The Phat Pack, a trio of singers who met during the long tenure of the Vegas “Phantom” musical, lasted only nine performances in the Windows Showroom at Bally’s before issues over getting paid came to a boil.
It turns out the room leased from Caesars Entertainment involved two entities. Andrew Van Slee’s Extraordinary Media Inc. is the one that did the deal with the Phat Pack, and is no longer part of the operation.
Ken Walker, whose main business is running Creative Light Source in North Las Vegas, is now the sole lease-holder on the room and the sole producer of “Tony ’n Tina’s Wedding.” He says he would like to have the Phat Pack reopen in April, after one member, Randal Keith, finishes an out-of-state contract in “Young Frankenstein.”
The Phat Pack’s Bruce Ewing says Walker wasn’t able to offer the group a guarantee.
“His main concern right now is keeping ‘Tony ’n Tina’s’ going,” Ewing says. “And I need to either be produced (with a financial guarantee) or close the show and do it on the road for a while.”
After doing the show at their own expense at the Plaza, “we can’t do that anymore,” Ewing adds. …
So, Randal Keith is off to “Young Frankenstein,” but not without one more turn in “Les Miserables.”
Keith toured with “Les Miz” for years in the starring role of Jean Valjean.

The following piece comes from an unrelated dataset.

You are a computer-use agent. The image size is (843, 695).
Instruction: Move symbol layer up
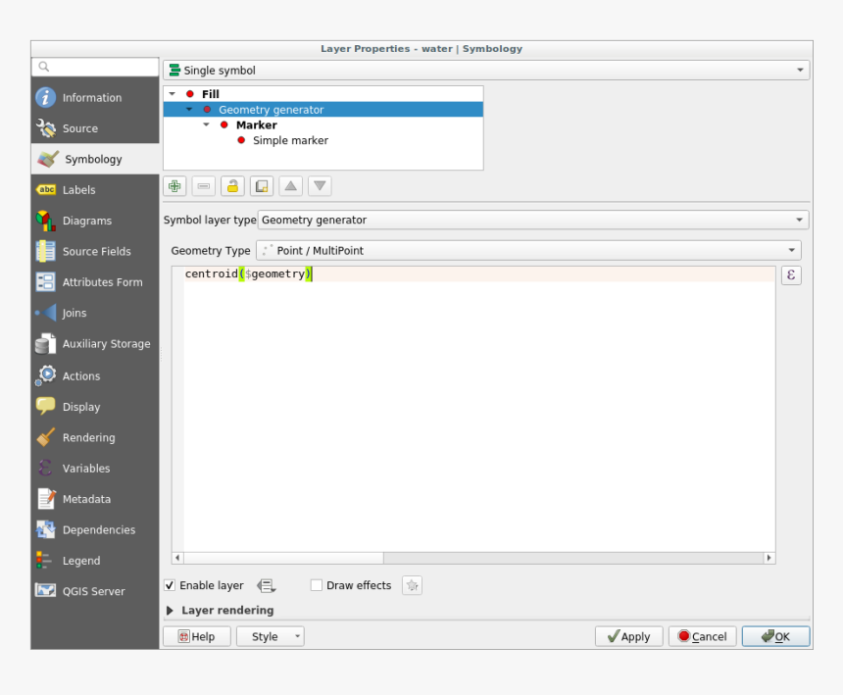[291, 186]
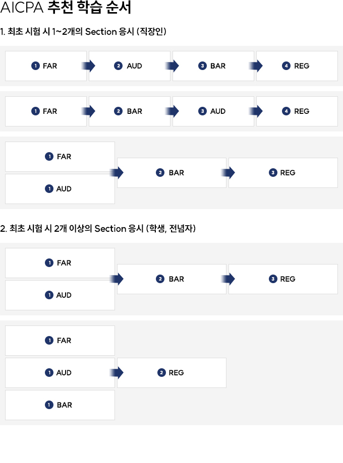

Doing it one more weekend, in a concert version that benefits Golden Rainbow and UNLV’s Performing Arts Center and School of the Arts, won’t be as much of a novelty to him as it will be to Tim Molyneux, who sings the role of Valjean this Friday and Saturday at 7 p.m., before turning it over to Keith the next weekend. Tickets are $25.
Molyneux makes a high school dream come true by playing Valjean. But he is better known on the Strip as the producer of “Bite,” which had a good run at the Stratosphere. Until the stake is pulled from the dormant vampire revue, he returns to his first love.
“I never set out to be a producer, it just fell into my lap,” he says.
But he did set out to be a singer from age 5, and started learning opera at 13. Molyneux is also training his tenor on an album of standards and Motown classics with local producer Pat Thrall.
The performances at Artemus Ham Hall will be without costumes but with “implied theatrics.” Bill Fayne conducts a 25-piece orchestra and the Las Vegas Master Singers, and says his arms were tired after the first rehearsal of two hours and 40 minutes of music.
“It’s certainly the most ambitious thing I’ve ever tried to do here,” Fayne says. …
So a few weeks ago I wrote about Fayne helming a work called “A Love Story,” with Anne Martinez as one of the singers in the romantic triangle he concocted.
Now Martinez is co-creating a work of her own called “Alice,” which she calls “a romantic steampunk” take on “Alice in Wonderland” and a vehicle for BBR, her singing duo with Savannah Smith.
The two stage the work with four dancers and a nine-piece band at 11 p.m. Tuesday in the lounge of The Tuscany, 255 E. Flamingo Road.
Martinez says she believes the show has commercial potential for Las Vegas, and developed it thinking, “If I went to see a show, what is something I can’t find right now that would blow me away?”
Martinez knew bandleader David Perrico and choreographer and co-director Ryan Kelsey from her tenure in “Pin Up.” She was a singer in that show before joining the short-lived “Dancing Queen,” a generic revue that’s perhaps the perfect example of why we need to try things such as “Alice.”
And, just to prove I can tie it all together Ferguson-style (but without the wit), trumpeter Perrico on Tuesday recorded his band’s standing gig at the Stratosphere. He says two record labels are interested in his original compositions for the big band.
So far, the recording won’t be available to you or me. “Right now we just want to capture some stuff because the band hasn’t been recorded yet,” he says. But you never know.